1

I have word sequences like

@ ABC
@ ABCCD
@CDSFSF
@SDDSD
@SFSFS

100000 words in number I need code to remove @ symbol from all word sequence.

3 Answers3

4

You can do this:

str = str.replaceAll("^@", "");

Demo on ideone.

Sergey Kalinichenko
  • 714,442
  • 84
  • 1,110
  • 1,523
  • @karu 1000000 is not that large a number, I doubt that you would see issues running this in a loop. [ideone ran 1000000 replacements in 1.38s](http://ideone.com/ueeeIU). – Sergey Kalinichenko Mar 02 '13 at 10:19
  • @Some1.Kill.The.DJ Then he needs to do this in a loop, one line at a time (it looks like he's got one word per line). – Sergey Kalinichenko Mar 02 '13 at 10:19
  • @karu start position can be start of the line **or** first character in a word...what do you want? – Anirudha Mar 02 '13 at 10:26
  • @dasblinkenlight thanks, Got it! the time is taken for accessing corpora. Code works fine... –  Mar 02 '13 at 10:27
  • @Some1.Kill.The.DJ @ ആവാം @ കൊല്ലം @ ഹൈവേ These are my words I need ആവാം Instead of @ ആവാം Words are aligned line by line –  Mar 02 '13 at 10:30
1

Fastest way to implement it, is of course, replaceFirst method:

String exampleValue = "@ CDSFSF";

long start = System.currentTimeMillis();
for (int i = 0; i < 100000 ; i++) {
    exampleValue.replaceFirst("^@\\s+", "");
}
long end = System.currentTimeMillis();
System.out.println(end - start);

It takes about 350 milliseconds on my computer.

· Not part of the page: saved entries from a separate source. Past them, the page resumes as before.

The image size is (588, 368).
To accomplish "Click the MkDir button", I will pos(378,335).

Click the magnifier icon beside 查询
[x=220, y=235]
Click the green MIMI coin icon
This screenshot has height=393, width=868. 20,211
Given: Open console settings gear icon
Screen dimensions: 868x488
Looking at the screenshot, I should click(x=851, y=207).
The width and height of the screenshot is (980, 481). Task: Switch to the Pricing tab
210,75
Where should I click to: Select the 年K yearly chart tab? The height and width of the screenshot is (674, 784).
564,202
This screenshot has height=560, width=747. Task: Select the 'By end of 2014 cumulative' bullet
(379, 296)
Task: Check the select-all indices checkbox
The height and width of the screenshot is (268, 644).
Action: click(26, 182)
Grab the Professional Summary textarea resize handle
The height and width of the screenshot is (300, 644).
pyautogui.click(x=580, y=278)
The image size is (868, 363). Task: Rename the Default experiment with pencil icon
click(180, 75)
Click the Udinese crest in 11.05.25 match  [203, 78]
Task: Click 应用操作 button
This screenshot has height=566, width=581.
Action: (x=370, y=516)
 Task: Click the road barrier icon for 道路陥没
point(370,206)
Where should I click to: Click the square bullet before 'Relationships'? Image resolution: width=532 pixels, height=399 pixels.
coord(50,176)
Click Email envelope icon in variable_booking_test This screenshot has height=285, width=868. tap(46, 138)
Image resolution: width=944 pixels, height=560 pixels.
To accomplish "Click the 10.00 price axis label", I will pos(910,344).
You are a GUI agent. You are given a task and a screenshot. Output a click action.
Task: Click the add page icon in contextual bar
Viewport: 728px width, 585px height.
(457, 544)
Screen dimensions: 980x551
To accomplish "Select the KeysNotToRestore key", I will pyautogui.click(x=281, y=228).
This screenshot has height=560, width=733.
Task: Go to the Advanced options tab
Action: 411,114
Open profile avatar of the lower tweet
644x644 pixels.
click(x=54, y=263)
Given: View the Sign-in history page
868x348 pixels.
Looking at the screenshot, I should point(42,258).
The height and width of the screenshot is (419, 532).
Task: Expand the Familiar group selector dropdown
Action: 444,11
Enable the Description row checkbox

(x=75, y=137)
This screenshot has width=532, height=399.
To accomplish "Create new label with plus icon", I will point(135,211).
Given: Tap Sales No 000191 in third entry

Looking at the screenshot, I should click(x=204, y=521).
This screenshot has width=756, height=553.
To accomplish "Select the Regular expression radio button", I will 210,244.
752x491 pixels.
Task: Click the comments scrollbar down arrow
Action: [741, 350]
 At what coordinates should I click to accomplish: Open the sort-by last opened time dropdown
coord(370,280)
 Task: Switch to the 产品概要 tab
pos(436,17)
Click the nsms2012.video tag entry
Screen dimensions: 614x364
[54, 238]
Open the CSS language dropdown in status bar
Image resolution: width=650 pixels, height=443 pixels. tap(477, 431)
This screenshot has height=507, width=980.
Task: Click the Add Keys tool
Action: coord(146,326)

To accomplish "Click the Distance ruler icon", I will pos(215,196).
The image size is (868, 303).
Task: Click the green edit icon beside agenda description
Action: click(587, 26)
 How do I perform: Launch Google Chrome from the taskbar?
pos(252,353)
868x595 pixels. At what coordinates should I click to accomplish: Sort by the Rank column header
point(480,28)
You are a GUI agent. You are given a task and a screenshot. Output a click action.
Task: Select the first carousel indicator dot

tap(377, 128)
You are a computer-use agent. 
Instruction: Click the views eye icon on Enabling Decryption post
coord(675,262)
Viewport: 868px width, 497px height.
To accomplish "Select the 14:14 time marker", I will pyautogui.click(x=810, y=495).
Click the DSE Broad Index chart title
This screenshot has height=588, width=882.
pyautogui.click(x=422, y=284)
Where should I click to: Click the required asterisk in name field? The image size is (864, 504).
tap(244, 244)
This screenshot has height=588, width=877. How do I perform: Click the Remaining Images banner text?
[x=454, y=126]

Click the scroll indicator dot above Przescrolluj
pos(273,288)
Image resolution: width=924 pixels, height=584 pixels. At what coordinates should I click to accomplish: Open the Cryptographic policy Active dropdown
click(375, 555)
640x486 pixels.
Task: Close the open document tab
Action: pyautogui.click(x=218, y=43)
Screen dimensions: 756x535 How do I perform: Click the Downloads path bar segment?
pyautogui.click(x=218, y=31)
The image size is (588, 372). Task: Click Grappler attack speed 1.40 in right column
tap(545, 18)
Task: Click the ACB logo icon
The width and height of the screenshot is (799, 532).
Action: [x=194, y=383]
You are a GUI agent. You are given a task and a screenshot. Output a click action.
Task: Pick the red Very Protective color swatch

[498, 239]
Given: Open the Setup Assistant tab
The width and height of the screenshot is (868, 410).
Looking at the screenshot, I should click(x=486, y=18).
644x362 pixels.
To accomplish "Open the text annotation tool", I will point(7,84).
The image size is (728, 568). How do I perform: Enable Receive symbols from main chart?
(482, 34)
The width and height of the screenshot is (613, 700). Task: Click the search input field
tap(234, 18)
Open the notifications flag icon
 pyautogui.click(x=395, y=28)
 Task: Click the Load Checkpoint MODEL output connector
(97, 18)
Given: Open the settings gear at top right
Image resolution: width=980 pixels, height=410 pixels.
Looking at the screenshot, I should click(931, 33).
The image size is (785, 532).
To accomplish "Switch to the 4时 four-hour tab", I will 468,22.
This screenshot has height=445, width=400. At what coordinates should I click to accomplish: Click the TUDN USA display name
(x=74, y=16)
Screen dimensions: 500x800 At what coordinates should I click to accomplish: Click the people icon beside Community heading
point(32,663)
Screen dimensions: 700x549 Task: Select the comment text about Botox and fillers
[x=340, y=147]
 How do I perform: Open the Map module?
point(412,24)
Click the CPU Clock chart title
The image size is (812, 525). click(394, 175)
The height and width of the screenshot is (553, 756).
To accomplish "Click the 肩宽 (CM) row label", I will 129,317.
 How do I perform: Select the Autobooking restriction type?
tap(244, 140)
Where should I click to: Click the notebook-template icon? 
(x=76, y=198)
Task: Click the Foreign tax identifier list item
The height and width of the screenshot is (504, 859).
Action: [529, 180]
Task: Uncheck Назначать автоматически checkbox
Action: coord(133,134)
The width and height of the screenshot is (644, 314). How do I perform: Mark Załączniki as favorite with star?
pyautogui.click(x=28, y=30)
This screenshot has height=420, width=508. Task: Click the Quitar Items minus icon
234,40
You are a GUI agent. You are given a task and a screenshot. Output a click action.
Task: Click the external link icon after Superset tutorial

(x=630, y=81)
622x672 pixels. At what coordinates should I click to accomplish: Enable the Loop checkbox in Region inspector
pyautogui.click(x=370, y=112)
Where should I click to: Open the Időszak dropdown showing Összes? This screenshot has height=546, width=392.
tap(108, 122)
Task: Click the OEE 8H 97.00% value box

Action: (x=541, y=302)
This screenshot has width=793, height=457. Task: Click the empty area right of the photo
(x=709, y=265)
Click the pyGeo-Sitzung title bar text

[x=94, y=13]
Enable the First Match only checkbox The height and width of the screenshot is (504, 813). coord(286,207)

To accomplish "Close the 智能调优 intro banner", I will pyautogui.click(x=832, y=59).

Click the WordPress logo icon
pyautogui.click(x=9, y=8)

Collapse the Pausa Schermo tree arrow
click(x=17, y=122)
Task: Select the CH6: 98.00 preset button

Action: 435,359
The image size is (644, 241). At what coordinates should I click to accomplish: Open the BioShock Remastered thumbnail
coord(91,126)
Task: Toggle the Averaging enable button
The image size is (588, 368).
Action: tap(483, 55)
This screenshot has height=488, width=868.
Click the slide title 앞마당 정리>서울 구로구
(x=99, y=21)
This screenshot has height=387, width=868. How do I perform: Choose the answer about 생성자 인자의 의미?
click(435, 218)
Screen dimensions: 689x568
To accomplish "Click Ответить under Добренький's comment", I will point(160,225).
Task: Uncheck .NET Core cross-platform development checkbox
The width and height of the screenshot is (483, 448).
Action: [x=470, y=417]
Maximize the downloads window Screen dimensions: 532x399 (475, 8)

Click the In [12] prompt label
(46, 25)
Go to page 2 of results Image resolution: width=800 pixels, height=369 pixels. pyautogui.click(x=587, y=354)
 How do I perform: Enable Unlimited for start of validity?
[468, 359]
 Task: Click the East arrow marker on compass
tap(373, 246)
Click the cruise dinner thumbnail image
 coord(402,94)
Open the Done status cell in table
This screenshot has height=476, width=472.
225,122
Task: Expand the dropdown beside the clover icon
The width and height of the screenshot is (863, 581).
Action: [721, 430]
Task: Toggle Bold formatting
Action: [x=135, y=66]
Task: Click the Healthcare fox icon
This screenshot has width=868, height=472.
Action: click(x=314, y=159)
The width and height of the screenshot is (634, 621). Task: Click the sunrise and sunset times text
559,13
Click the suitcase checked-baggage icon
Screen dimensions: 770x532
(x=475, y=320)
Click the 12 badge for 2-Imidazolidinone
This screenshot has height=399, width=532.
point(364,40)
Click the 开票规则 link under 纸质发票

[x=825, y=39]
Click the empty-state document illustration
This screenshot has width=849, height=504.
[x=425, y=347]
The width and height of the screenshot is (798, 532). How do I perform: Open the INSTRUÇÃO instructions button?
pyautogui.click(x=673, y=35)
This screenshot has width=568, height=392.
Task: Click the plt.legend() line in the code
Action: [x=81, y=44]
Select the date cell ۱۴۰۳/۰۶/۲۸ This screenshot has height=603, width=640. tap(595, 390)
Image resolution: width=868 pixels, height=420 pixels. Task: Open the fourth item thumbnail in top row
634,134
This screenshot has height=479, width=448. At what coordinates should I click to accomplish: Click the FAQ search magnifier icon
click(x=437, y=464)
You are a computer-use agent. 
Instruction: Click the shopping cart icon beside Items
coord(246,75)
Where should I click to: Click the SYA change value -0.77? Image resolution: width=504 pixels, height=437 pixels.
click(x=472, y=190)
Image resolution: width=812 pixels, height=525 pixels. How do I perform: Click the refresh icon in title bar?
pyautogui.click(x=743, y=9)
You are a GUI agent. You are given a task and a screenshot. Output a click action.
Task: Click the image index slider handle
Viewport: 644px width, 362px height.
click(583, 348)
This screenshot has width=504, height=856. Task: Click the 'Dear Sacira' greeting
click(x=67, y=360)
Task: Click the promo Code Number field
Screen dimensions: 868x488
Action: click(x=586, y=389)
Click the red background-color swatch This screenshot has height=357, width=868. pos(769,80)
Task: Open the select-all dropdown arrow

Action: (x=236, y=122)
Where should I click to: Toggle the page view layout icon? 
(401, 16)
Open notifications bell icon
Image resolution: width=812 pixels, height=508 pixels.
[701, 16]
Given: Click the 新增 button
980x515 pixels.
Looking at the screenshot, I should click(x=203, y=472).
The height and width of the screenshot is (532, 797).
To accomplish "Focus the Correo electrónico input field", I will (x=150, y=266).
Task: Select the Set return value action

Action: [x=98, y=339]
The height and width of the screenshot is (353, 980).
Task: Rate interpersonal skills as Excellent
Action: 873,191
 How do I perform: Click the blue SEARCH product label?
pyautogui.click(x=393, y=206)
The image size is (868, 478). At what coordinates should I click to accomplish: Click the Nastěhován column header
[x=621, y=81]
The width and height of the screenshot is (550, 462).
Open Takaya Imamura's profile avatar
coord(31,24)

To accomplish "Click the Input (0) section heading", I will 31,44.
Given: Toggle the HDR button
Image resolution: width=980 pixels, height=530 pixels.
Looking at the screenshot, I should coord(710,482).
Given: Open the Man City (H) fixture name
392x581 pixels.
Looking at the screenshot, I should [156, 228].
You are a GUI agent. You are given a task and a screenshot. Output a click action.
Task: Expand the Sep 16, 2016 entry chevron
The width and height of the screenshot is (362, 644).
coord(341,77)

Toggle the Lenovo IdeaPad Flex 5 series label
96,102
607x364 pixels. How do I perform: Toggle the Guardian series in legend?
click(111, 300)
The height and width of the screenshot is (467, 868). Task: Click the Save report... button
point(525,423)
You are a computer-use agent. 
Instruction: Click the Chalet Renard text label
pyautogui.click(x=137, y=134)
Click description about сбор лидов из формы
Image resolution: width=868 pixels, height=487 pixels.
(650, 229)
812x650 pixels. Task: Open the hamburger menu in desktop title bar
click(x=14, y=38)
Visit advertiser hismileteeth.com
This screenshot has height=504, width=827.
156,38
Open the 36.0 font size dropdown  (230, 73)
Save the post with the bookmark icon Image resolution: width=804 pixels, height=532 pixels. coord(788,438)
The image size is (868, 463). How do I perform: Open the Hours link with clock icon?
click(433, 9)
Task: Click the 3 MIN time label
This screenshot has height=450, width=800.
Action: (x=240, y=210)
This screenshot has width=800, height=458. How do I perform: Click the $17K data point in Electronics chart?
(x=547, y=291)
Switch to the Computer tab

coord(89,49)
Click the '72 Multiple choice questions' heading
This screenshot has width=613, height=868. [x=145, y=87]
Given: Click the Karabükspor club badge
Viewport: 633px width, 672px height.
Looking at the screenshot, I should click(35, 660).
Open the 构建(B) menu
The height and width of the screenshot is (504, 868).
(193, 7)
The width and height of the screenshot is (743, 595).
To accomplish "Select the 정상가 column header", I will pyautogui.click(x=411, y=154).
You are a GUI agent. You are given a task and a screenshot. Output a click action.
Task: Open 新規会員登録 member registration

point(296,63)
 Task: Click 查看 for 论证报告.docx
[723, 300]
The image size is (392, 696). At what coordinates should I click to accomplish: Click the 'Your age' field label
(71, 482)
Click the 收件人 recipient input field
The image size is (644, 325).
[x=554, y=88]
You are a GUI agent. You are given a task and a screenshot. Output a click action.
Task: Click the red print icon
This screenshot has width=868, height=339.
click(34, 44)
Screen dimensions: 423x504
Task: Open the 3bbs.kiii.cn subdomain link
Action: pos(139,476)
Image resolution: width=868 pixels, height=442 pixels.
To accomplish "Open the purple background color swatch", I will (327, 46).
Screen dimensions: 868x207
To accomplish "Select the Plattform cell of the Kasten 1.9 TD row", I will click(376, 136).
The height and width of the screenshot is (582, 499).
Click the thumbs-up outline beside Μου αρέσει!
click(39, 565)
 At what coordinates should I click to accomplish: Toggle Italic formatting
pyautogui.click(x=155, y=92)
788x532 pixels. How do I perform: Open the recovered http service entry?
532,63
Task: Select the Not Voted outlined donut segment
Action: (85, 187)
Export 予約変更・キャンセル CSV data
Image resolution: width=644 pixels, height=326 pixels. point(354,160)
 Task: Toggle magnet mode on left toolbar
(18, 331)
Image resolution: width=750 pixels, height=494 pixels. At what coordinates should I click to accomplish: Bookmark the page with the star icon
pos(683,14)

But replaceFirst method creates Pattern instance for each invoke.

String exampleValue = "@ CDSFSF";
Pattern pattern = Pattern.compile("^@\\s+");
long start = System.currentTimeMillis();
for (int i = 0; i < 100000 ; i++) {
    pattern.matcher(exampleValue).replaceFirst("");
}
long end = System.currentTimeMillis();
System.out.println(end - start);

It takes about 150 milliseconds on my computer. More than two times faster.

But if all your cases look like "@ XXXXX" you can write a code which find first letter in the word and get substring after that:

String exampleValue = "@ CDSFSF";

long start = System.currentTimeMillis();
for (int i = 0; i < 100000 ; i++) {
    char[] array = exampleValue.toCharArray();
    int c = 0;
    for (; c < array.length;c++) {
        if (Character.isLetter(array[c])) {
            break;
        }
    }
    exampleValue.substring(c);
}
long end = System.currentTimeMillis();
System.out.println(end - start);

It takes about 30 milliseconds on my computer. The fastest one.

If I were you I would use second solution with Pattern class, because it simple and fast.

Michał Ziober
  • 37,175
  • 18
  • 99
  • 146
0

to remove @ from all words

(?<=\s|^)@

So it would be

str.replaceAll("(?<=\\s|^)@", "");
Anirudha
  • 32,393
  • 7
  • 68
  • 89